Sartori e Di Vaio non si fermano mai: il calciomercato è alle porte e il Bologna inizia a guardarsi intorno. Occhi puntati su Otavio e Koleosho del Paris Fc
Al presente non rimane molto da chiedere, per questo il Bologna ha iniziato a pensare al futuro. Soprattutto il duo Sartori-Di Vaio, chiamato a risollevare il club attraverso il calciomercato.
Allora responsabile dell’aera tecnica e direttore sportivo si sono messi subito all’opera. Niente Bologna-Cagliari, Sartori e Di Vaio erano in giro per l’Europa per monitorare profili e aggiornare la lista dei desideri rossoblù.
Bologna, si fa spesa a Parigi: Koleosho e Otavio nella lista rossoblù
Torna in auge il nome di Otavio, centrale brasiliano che ha stregato da tempo Giovanni Sartori. È sempre stato considerato l’erede di Lucumí, già l’estate scorsa, quando il colombiano era a un passo dal Southampton. Poi con gli inglesi non si fece nulla, la pista con il Porto si raffreddò e Otavio scelse il Paris Fc, club in cui oggi milita anche Immobile.
Dopo solo una stagione in Francia, però, il Bologna potrebbe tornare a fare sul serio (anche perché questa volta Lucumí partirà davvero). Ai felsinei piace molto anche il suo compagno Luca Koleosho (in prestito dal Burnley), ala del 2004 nel giro della Nazionale italiana Under 21. Sarebbe il profilo ideale, soprattutto in caso di una clamorosa cessione di Rowe.

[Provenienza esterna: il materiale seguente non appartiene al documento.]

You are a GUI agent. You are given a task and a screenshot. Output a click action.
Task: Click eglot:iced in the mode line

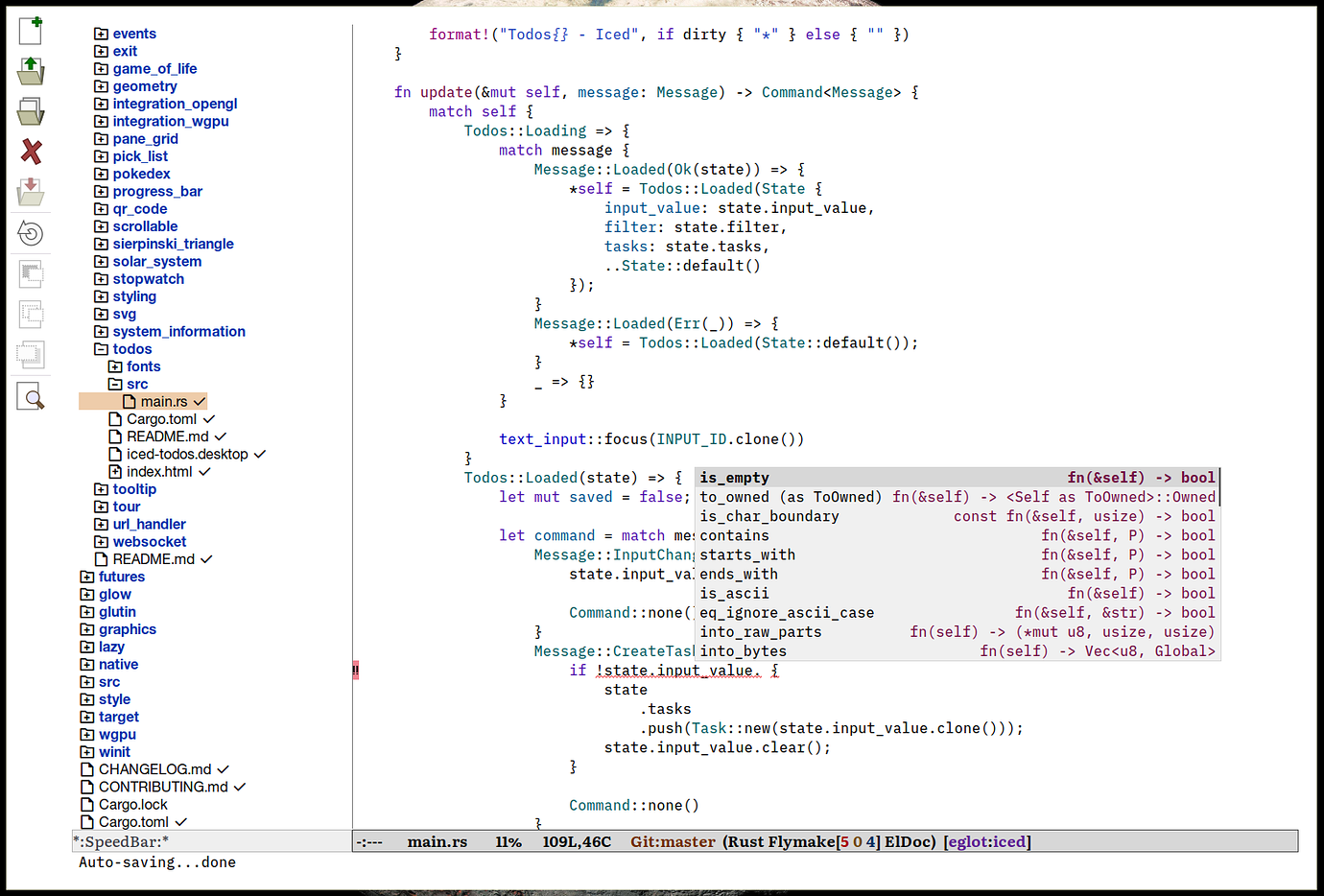coord(986,840)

Ma il tour europeo di Sartori e Di Vaio ha qualche tappa anche in Italia. Da tempo Sartori visita La Spezia per monitorare la crescita di Christian Comotto, mezzala diciottenne di proprietà del Milan.
C’è movimento anche tra i pali, dove la tenuta fisica di Skorupski non convince più come un tempo e potrebbe essere arrivato il momento di cambiare qualcosa. A questo proposito, non è una novità l’interesse per Wladimiro Falcone, estremo difensore del Lecce.

La strategia di mercato
Insomma, come sottolinea il Corriere dello Sport, i dirigenti del Bologna stanno lavorando a 360 gradi, così da essere pronti a qualsiasi evenienza. Porta, difesa, centrocampo e attacco: se la rivoluzione della rosa verrà confermata, Sartori e Di Vaio sapranno già da dove partire.
Tra chi partirà per il contratto in scadenza, chi non verrà confermato e chi sarà sacrificato a causa di una stagione senza coppe, sono tanti i nomi da sostituire e per Sartori e Di Vaio sarà un’estate molto dura.
Cambiare fa sempre paura, ma dopo una stagione come quella di quest’anno appare necessario. Certo che se a Bologna esiste una garanzia, il suo nome risponde a quello di Giovanni Sartori.